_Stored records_
______________________________
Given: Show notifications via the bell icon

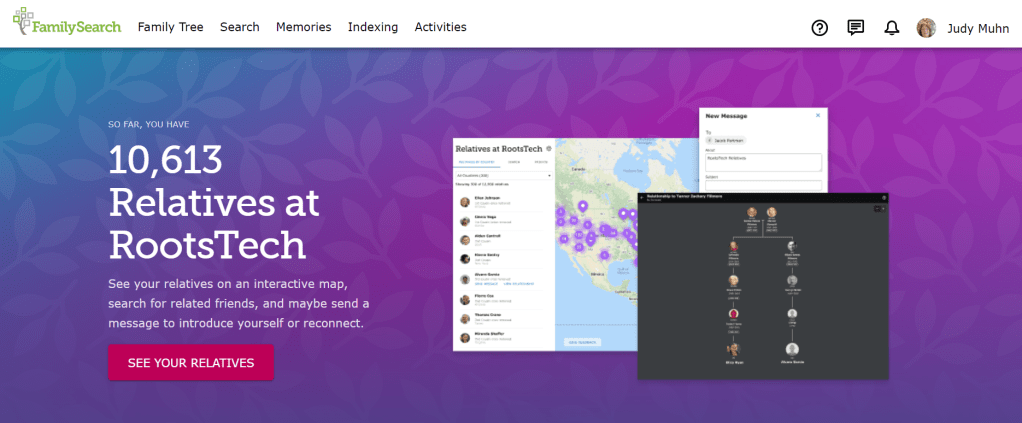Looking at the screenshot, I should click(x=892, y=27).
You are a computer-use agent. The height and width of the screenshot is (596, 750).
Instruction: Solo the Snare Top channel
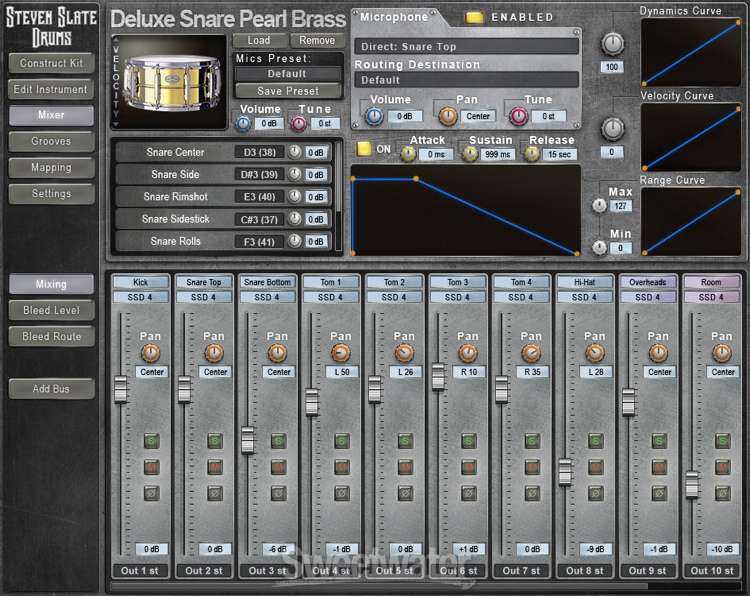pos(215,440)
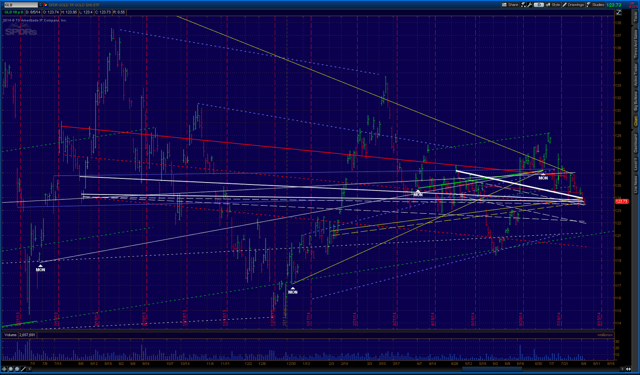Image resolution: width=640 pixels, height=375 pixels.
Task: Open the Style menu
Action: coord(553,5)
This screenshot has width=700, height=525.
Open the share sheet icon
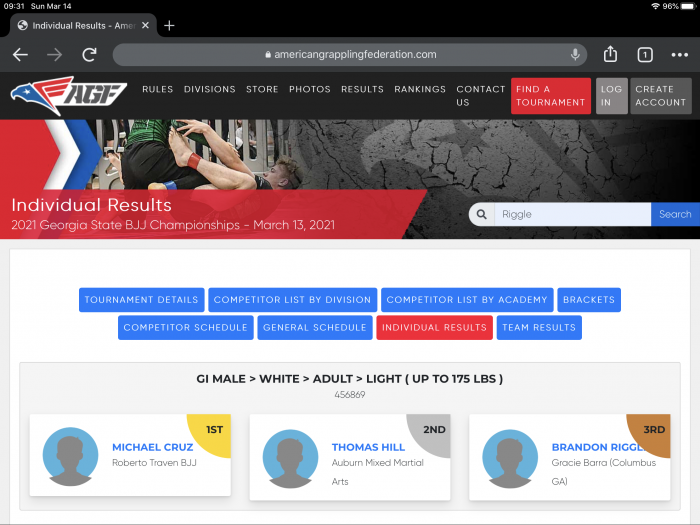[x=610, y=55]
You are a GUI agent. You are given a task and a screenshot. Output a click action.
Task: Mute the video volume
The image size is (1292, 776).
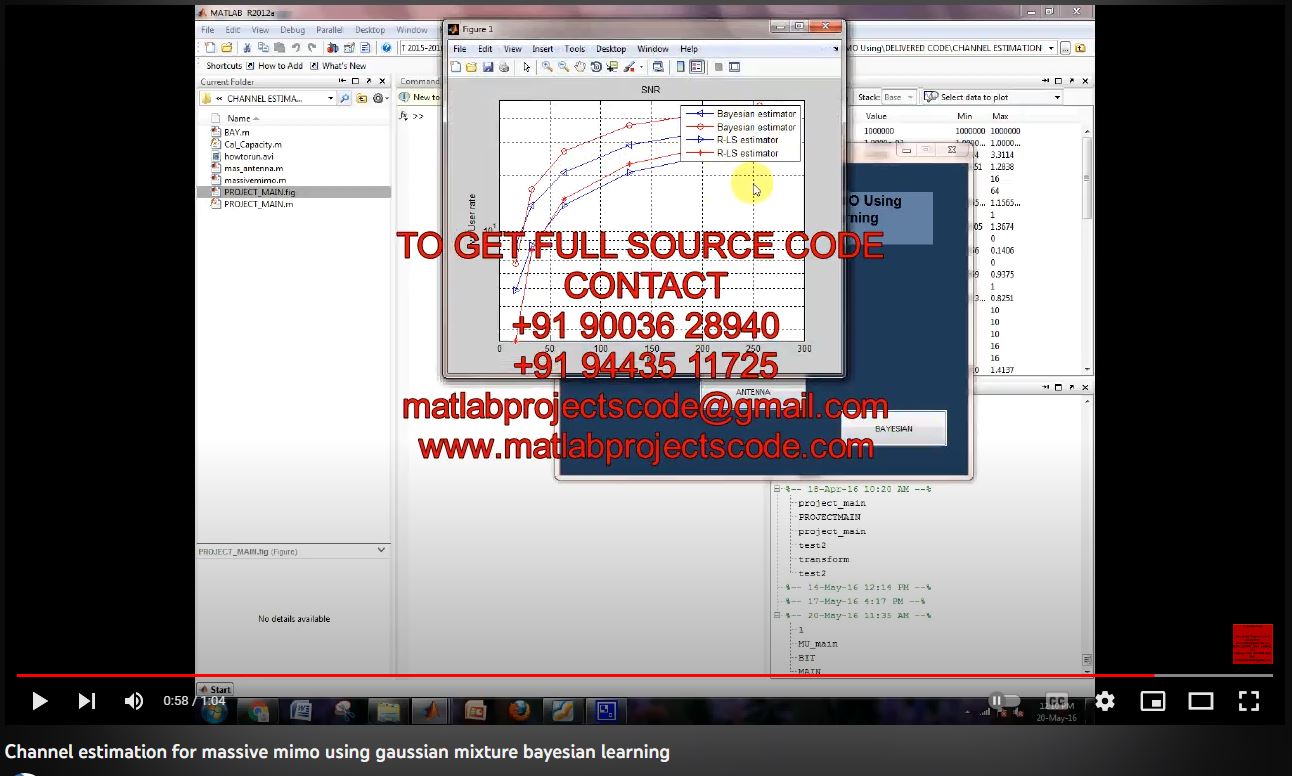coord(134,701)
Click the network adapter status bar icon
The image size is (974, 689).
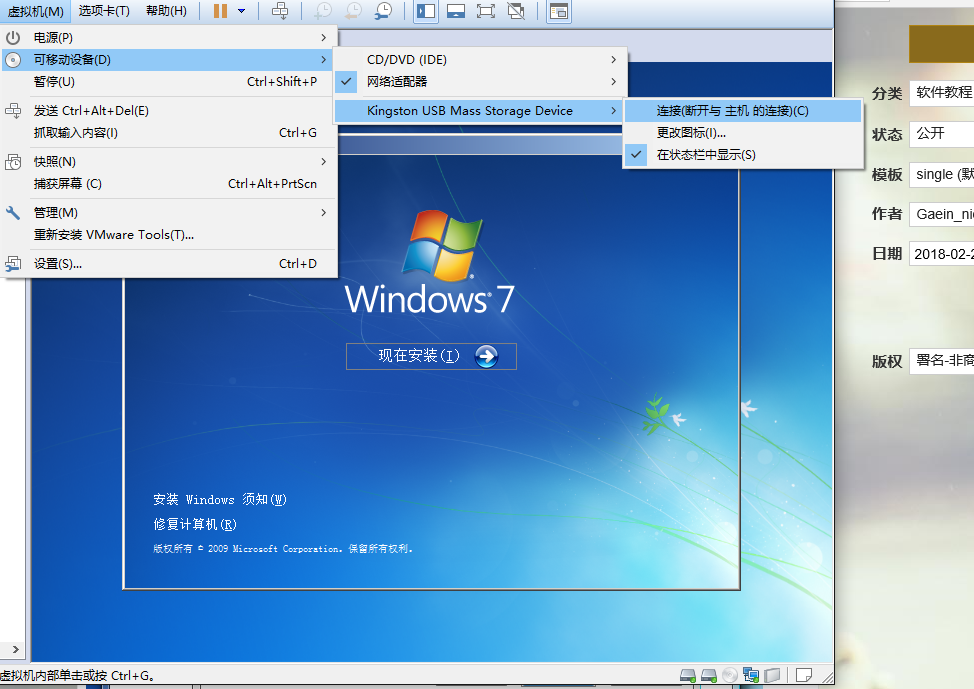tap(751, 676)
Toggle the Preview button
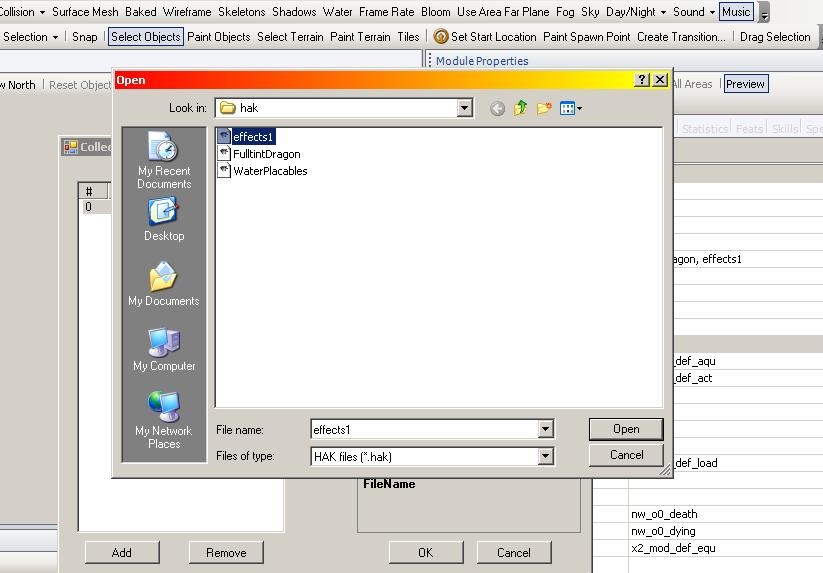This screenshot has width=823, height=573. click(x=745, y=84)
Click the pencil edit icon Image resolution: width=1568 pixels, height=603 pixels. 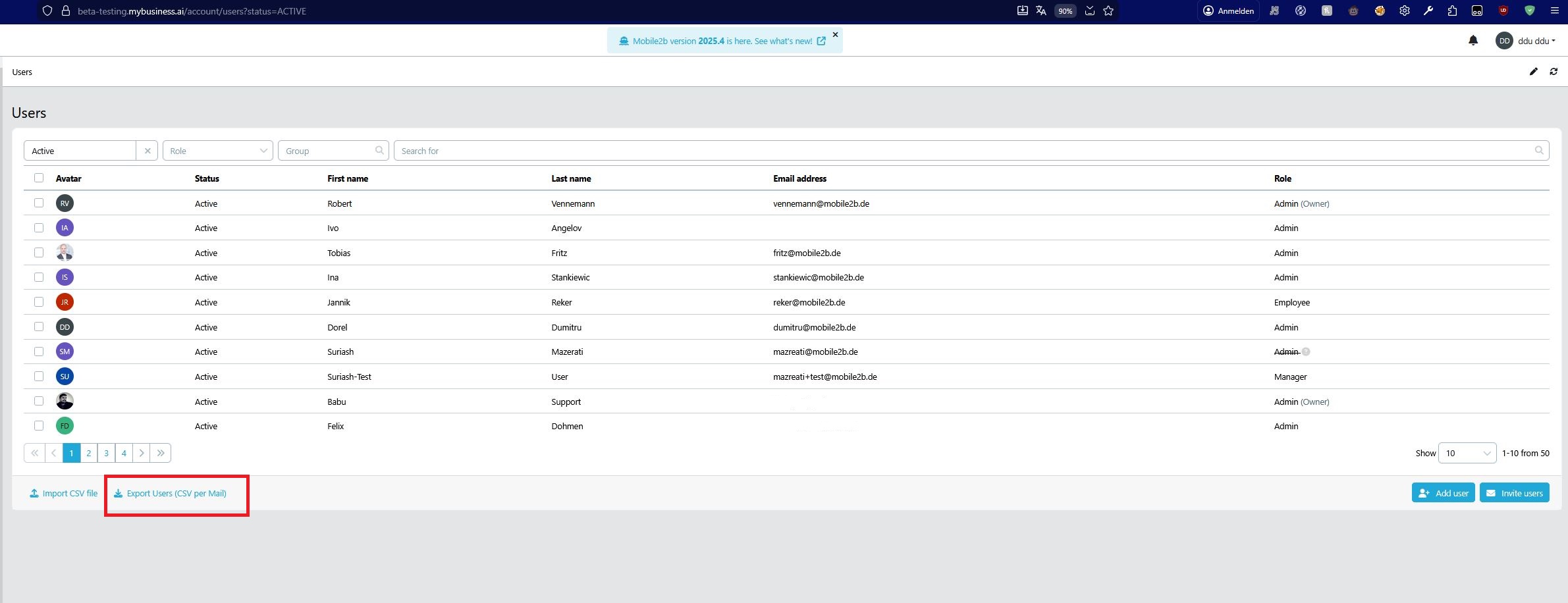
______________________________
_WORK ITEM_
Where does the word "agent" occur in the data? Copy every line that has it.

_ANSWER SPACE_
You are a computer-use agent. The height and width of the screenshot is (596, 750).
You are a GUI agent. You are given a task and a screenshot. Output a click action.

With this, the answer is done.